● Activity
The material below holds a span beginning at the line with "[Go to Passion's profile] (53, 1679)" and ending at the line with "Política (30, 1829)". Quote that span exactly, both ends included, and only that span.

● Information provided
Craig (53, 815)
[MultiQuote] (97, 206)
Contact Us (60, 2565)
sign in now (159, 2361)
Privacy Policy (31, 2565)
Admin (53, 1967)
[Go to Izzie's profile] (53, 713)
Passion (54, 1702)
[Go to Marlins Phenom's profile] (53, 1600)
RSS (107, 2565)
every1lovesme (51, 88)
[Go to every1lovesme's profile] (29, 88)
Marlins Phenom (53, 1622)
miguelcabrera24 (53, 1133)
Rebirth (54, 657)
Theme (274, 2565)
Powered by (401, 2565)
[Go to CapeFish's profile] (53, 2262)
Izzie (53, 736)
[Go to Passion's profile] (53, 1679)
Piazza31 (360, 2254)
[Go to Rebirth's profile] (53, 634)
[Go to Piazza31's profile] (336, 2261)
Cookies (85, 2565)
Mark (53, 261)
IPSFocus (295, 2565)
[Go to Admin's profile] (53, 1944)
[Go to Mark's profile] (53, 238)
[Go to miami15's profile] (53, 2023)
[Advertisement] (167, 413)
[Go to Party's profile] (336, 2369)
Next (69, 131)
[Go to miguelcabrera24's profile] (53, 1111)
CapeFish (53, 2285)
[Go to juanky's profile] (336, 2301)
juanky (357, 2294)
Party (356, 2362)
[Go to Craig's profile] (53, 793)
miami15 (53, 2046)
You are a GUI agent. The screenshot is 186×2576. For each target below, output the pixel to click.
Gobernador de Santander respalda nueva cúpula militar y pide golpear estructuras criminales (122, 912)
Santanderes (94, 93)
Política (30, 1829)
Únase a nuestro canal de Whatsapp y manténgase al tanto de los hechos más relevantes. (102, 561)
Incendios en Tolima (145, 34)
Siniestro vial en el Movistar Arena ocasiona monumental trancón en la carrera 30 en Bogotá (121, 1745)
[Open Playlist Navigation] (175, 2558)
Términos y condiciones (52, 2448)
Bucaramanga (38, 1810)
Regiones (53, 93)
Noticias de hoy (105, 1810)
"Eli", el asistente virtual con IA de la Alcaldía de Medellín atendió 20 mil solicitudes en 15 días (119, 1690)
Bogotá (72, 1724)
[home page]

● Exercise response
[Go to Passion's profile] (53, 1679)
Piazza31 (360, 2254)
[Go to Rebirth's profile] (53, 634)
[Go to Piazza31's profile] (336, 2261)
Cookies (85, 2565)
Mark (53, 261)
IPSFocus (295, 2565)
[Go to Admin's profile] (53, 1944)
[Go to Mark's profile] (53, 238)
[Go to miami15's profile] (53, 2023)
[Advertisement] (167, 413)
[Go to Party's profile] (336, 2369)
Next (69, 131)
[Go to miguelcabrera24's profile] (53, 1111)
CapeFish (53, 2285)
[Go to juanky's profile] (336, 2301)
juanky (357, 2294)
Party (356, 2362)
[Go to Craig's profile] (53, 793)
miami15 (53, 2046)
You are a GUI agent. The screenshot is 186×2576. For each target below, output the pixel to click.
Gobernador de Santander respalda nueva cúpula militar y pide golpear estructuras criminales (122, 912)
Santanderes (94, 93)
Política (30, 1829)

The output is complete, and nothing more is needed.